- **この練習の課題**
A – 引用文で［ ］に入った見出しの人物名を全部書き出してください。
B – 引用文の「薄紫で、天を衝くようなツンツン頭。目つきが死ぬほど悪い。」から「白色の長髪で、いつもタバコをふかしている政府軍中佐。」まで、全部をそのまま書き写してください。

── 引用文

サンダー・P・ウラズマリーから「プラズマ」というあだ名で呼ばれる。
遺伝子能力養成学校高等部を卒業し、輸送船に忍び込んで宇宙へと旅立った。
[バリス・スピア]
元軍医で、毒の能力を持つ医者。
薄紫で、天を衝くようなツンツン頭。目つきが死ぬほど悪い。
どんな病でも直す幻の植物を探すため、医星を出てプラズマと旅をすることになる。
[水王 涙流華]
元名家・水王家の侍で、水の遺伝子能力者。
プラズマ達に妹を救われた一件で、自分に足りないものを探すため、水王家当主から世界を回ることを命じられる。
[ラルト・ローズ]
白色の長髪で、いつもタバコをふかしている政府軍中佐。
口が悪く、目つきももれなく悪い炎の遺伝子能力者。

────
── 与えられた情報

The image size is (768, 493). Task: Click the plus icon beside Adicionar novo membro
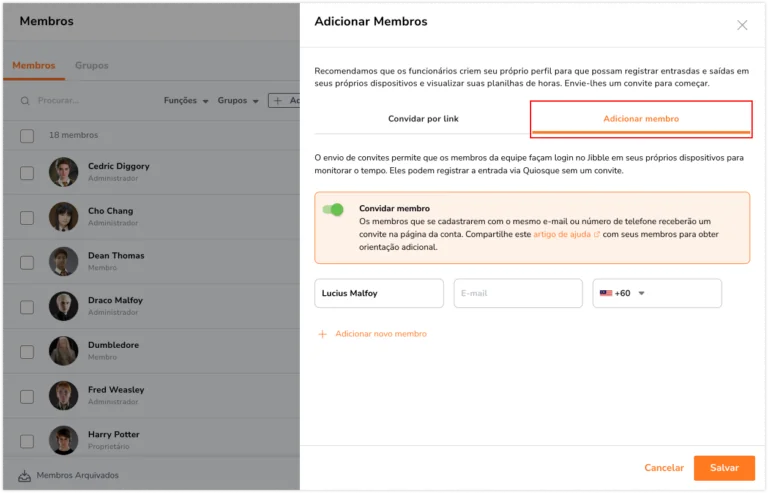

────

- **回答**
A –
バリス・スピア
水王 涙流華
ラルト・ローズ

B –
薄紫で、天を衝くようなツンツン頭。目つきが死ぬほど悪い。
どんな病でも直す幻の植物を探すため、医星を出てプラズマと旅をすることになる。
[水王 涙流華]
元名家・水王家の侍で、水の遺伝子能力者。
プラズマ達に妹を救われた一件で、自分に足りないものを探すため、水王家当主から世界を回ることを命じられる。
[ラルト・ローズ]
白色の長髪で、いつもタバコをふかしている政府軍中佐。